Gece güzeldi. Fenerbahçe, TV8 ve FBTV’de gerçekleştirilen ortak yayınla desteklenen kampanyada, kısa sürede 400 bin SMS atıldı, 45 binin üzerinde de bireysel forma satışı gerçekleştirildi.

Şimdi ise yazının başında bahsettiğim “tezatlıklar’ ve söylem eylem uyuşmazlığına bağlamak istiyorum konuyu.

Ali Koç, yakın bir dönemde, başına geçtiği Fenerbahçeyi Aziz Yıldırım’dan daha üst bir noktaya taşımak için, hatta dünya takımı yapma arzusyla kulübün başkanı olmuş, kendisine inanan milyonlara, harika vaatlerde bulunmuştu.

Koç’un kulübün başına gelçişinin 2 temel nedeni vardı. Birincisi, Ali Koç’un tartışılmaz Fenerbahçeliliği. İkincisi de Türkiye’nin en zengin adamı olmasıydı.

Ali Koç ilk seçildiği zaman, taraftar tüm taraftarlar başkandan neredeyse Ronaldo’yu bile transfer etmesini isteyecekti o mutlulukla.

Rüya takım kurulacaktı. Para artık önemli olmayacaktı taraftar için. Zaferlerden sarhoş olunacak, dünya kulübü olmanın miladi başlangıç yılı da, Koç’un başkan olduğu yıl olacaktı.

Fakat tüm taraftarlar, zaman içinde, paranın her şey olmadığını çok acı bir sezon tecrübesi ile öğrenmiş oldu. Yanlış teknik direktör seçimi, rüya takım beklenirken tanınmamış fakat maliyeti çok yüksek bedellere gelen, pahalıya alınan futbolcular, Ali başkan’a yöneticilik hayatında belki de  hiç yaşamadığı bir başarısızlığı kulüp yöneticiliğinde yaşatmış oldu.
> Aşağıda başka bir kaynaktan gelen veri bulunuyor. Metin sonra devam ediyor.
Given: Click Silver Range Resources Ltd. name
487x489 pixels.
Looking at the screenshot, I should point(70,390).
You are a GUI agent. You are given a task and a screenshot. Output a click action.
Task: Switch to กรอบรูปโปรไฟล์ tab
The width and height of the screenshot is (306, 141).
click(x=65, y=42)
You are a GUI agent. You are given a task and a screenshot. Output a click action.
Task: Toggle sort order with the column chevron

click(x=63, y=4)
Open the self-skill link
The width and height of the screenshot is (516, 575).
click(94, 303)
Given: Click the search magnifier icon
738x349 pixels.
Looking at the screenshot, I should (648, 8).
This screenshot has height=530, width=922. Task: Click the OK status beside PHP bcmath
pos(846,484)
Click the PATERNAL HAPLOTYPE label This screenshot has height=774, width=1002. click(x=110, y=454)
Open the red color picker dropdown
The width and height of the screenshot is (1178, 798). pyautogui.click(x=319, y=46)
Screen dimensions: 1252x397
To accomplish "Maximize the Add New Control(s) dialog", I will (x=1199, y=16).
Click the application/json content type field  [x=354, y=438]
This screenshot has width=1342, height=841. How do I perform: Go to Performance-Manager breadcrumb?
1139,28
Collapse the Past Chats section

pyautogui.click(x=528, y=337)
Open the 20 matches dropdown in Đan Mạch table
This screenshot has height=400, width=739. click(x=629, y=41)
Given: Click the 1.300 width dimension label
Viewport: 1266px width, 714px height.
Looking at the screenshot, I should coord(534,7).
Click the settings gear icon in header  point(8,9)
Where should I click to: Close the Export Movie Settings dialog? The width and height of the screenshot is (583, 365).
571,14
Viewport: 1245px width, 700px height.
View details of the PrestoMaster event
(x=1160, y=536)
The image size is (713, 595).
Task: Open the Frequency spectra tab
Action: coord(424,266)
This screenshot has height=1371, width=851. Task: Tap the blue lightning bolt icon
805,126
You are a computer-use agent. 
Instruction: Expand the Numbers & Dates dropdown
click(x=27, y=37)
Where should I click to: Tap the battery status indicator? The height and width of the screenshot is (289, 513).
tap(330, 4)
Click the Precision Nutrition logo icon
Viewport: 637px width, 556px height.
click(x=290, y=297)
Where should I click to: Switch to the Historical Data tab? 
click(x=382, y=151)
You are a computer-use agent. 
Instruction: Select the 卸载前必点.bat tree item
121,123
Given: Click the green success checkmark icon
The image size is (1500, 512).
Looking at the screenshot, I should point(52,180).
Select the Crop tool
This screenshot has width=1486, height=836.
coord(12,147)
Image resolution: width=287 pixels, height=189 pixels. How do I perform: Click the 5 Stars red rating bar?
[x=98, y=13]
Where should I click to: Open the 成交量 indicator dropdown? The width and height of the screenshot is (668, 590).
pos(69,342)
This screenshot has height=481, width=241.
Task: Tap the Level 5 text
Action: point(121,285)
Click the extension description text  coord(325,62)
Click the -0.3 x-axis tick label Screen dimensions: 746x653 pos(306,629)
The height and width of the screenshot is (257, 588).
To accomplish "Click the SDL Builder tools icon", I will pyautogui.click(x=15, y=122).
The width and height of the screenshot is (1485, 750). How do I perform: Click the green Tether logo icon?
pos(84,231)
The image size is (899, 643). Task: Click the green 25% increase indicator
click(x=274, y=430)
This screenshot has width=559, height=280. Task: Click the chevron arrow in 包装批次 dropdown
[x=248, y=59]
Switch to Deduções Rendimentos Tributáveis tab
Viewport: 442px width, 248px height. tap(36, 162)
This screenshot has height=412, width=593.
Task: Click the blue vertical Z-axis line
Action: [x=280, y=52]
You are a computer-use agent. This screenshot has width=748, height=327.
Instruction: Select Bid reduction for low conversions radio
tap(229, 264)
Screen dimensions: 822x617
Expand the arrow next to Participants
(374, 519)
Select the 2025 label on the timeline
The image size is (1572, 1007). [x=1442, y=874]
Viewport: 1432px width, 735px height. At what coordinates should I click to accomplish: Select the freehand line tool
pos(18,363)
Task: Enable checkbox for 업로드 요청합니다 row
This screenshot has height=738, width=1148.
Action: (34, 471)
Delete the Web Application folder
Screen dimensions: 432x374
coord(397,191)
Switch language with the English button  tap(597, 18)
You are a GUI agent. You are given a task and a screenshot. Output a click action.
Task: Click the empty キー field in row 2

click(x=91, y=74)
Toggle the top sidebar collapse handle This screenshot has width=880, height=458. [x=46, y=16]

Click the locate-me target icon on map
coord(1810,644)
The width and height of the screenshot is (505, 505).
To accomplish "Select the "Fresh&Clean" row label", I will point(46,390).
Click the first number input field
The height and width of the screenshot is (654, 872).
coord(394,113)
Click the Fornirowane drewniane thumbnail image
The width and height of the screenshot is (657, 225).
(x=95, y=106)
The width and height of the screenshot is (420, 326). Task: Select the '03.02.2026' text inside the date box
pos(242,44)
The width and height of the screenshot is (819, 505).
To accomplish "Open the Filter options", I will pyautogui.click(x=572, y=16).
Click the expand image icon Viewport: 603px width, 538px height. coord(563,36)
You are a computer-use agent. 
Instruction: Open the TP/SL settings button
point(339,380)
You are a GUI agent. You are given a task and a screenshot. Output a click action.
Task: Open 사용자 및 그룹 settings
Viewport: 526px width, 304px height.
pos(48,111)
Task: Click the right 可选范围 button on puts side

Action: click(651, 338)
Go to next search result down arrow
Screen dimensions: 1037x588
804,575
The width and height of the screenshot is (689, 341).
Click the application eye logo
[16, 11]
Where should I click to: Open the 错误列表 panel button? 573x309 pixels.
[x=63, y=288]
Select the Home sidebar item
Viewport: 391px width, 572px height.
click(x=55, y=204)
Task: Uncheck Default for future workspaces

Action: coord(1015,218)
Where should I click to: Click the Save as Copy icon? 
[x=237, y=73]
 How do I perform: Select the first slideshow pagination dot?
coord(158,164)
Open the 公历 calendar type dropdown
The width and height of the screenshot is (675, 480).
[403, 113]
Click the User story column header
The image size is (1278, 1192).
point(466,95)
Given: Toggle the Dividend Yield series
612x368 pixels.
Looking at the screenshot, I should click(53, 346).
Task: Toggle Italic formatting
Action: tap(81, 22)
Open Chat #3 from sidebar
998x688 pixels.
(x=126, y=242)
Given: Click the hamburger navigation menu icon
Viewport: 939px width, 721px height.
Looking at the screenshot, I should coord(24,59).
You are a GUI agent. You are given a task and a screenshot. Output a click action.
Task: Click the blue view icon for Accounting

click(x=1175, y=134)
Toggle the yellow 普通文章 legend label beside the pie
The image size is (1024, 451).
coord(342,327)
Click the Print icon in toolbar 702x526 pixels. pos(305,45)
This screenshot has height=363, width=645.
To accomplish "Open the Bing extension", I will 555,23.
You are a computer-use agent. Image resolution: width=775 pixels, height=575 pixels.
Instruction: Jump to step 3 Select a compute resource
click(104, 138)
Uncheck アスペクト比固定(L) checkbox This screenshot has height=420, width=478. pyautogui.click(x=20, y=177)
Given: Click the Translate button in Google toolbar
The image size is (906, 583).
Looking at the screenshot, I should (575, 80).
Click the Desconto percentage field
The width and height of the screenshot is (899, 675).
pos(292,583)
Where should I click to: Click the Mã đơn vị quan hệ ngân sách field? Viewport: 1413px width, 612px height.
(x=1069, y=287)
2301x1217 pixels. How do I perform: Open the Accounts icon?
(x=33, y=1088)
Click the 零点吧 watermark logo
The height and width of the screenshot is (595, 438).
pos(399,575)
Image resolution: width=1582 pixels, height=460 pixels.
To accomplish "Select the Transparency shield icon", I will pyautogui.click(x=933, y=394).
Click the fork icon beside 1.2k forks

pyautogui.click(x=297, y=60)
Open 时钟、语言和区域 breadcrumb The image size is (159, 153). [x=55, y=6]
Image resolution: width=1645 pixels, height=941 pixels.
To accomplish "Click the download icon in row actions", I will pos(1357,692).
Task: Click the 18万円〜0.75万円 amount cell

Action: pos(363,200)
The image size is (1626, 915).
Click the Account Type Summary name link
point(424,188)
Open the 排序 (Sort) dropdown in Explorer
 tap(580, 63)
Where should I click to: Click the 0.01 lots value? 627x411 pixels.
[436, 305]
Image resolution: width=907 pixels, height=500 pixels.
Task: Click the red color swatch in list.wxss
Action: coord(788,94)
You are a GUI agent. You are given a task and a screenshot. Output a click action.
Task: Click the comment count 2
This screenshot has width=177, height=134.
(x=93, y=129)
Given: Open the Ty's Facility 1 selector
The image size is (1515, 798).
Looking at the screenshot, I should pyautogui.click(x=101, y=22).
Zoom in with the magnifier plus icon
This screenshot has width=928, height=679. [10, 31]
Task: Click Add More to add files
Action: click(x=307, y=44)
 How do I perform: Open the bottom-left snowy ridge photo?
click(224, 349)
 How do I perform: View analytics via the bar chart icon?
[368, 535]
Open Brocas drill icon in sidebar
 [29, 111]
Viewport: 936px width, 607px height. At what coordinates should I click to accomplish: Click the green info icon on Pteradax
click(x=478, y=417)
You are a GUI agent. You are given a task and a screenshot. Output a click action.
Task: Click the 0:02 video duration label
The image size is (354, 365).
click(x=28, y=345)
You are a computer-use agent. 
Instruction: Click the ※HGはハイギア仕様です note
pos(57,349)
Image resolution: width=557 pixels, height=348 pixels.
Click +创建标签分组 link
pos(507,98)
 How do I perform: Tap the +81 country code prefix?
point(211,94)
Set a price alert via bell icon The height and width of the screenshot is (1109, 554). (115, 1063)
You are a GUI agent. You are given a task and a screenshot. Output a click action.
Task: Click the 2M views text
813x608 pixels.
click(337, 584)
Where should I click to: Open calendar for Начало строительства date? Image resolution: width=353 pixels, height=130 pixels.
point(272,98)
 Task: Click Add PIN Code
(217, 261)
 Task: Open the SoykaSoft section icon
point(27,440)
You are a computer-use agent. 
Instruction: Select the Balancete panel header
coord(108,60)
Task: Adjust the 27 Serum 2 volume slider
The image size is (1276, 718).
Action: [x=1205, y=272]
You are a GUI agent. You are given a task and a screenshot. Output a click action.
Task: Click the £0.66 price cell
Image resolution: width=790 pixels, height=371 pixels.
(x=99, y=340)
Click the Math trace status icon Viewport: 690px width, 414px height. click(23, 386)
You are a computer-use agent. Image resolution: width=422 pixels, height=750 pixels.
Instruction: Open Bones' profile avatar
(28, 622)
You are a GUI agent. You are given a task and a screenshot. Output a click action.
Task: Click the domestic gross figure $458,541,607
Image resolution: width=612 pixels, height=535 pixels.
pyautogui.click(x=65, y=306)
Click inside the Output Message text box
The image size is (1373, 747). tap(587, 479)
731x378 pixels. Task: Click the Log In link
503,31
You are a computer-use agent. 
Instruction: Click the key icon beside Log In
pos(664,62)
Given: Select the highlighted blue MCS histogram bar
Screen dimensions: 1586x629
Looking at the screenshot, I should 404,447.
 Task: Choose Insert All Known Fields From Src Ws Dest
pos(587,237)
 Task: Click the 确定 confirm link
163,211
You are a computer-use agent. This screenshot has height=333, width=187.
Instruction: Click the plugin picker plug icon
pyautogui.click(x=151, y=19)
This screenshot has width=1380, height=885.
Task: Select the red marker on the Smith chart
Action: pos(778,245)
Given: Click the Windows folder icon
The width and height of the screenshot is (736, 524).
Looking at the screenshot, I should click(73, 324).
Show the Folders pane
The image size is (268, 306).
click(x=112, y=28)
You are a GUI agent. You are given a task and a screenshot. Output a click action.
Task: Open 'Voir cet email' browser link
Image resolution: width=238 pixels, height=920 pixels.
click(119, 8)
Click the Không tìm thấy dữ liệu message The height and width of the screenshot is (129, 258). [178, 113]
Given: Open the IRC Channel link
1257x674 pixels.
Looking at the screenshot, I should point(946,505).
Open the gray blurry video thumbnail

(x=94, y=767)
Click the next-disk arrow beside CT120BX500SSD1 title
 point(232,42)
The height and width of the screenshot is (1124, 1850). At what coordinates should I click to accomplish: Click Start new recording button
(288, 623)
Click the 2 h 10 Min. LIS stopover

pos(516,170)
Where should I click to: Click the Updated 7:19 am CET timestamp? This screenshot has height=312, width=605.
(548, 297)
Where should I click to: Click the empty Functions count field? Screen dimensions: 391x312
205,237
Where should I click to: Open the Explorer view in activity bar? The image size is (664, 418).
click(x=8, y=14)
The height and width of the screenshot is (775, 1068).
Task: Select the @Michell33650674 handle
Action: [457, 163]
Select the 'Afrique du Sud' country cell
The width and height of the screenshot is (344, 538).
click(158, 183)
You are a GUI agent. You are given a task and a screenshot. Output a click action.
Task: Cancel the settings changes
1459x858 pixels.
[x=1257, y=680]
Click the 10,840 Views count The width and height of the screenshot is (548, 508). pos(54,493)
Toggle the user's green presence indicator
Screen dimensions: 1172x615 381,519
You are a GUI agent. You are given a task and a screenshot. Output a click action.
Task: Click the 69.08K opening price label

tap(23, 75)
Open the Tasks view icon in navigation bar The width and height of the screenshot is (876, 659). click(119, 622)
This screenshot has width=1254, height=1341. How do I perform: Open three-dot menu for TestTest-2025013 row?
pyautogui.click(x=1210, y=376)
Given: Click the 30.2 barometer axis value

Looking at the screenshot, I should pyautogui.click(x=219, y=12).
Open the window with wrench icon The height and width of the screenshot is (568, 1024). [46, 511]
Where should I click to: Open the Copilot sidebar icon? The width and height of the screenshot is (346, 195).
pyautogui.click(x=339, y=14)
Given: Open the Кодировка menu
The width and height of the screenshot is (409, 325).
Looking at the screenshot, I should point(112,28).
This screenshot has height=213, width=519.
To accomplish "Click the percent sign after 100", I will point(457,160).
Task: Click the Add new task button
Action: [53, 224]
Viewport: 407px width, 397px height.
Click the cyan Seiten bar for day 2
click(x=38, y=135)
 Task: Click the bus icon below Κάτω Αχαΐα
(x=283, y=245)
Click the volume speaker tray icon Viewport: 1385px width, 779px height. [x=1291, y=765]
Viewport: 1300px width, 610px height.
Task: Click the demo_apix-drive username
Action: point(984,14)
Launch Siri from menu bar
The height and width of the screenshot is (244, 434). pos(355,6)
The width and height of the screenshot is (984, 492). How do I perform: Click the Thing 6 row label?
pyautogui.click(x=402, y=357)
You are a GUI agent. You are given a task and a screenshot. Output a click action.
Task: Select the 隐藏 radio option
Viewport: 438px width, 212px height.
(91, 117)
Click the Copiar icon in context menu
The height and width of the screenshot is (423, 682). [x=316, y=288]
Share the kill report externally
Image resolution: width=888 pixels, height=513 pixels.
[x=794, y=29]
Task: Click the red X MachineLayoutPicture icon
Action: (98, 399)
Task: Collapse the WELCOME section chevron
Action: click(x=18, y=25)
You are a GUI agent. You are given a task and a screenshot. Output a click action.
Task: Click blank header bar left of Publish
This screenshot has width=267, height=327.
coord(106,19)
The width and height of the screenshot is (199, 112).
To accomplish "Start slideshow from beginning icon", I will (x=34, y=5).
Ve sonunda, gelinen bu acı nokta da tek çıkar yol ve tek çözüm, taraftara gitmekti ve gidildi. Fener ol kampanyası, takıma ve başkana olan güveni sarsılmış taraftarda kullanılmışlık hissi yarattı ilk an da. Fakat yapacak bir şey yoktu. Taraftar, takımın herkesden fazla kendisinin olduğunu gayet iyi biliyordu. Başkanlar gelir gider, yöneticiler gelir gider, direktörler gelir gider fakat taraftar gitmezdi, gidemezdi…

Ben şu yaşadığım hayatta, yaşım itibariyle geçmişte bir çok kulübün çok zor ekonomik sıkıntılar yaşadığına şahit oldum. Her kulüp, destek için taraftarından maç bileti dışında bir çok alanda sorumluluk almasını istemiştir. 2000 li yılların başı ve ortalarında futbol sektörü çok büyük bir ticari sektöre dönüşmü,  4 büyükler muazzam ve gereksiz harcamalar yapmaya başlamış, taraftar memnun olsun diye dünya para harcayarak astronomik rakam isteyen futbolcuların oyuncağı haline gelmişlerdi. İzlenen bu yollar, büyük ve küçük demeden bütün takımları borç bataklarına sürüklüyordu.

Meselâ kulüp borcu deyince, Türkiyede ki tüm kulüp taraftarlarının aklına gelen ilk kulüp Galatasaraydır. Galatasaray, sportif anlamdaki başarılarla, son 20 yıla damga vururken bile,l ekonomik anlamda buhranlı günleri yine aşamamıştır.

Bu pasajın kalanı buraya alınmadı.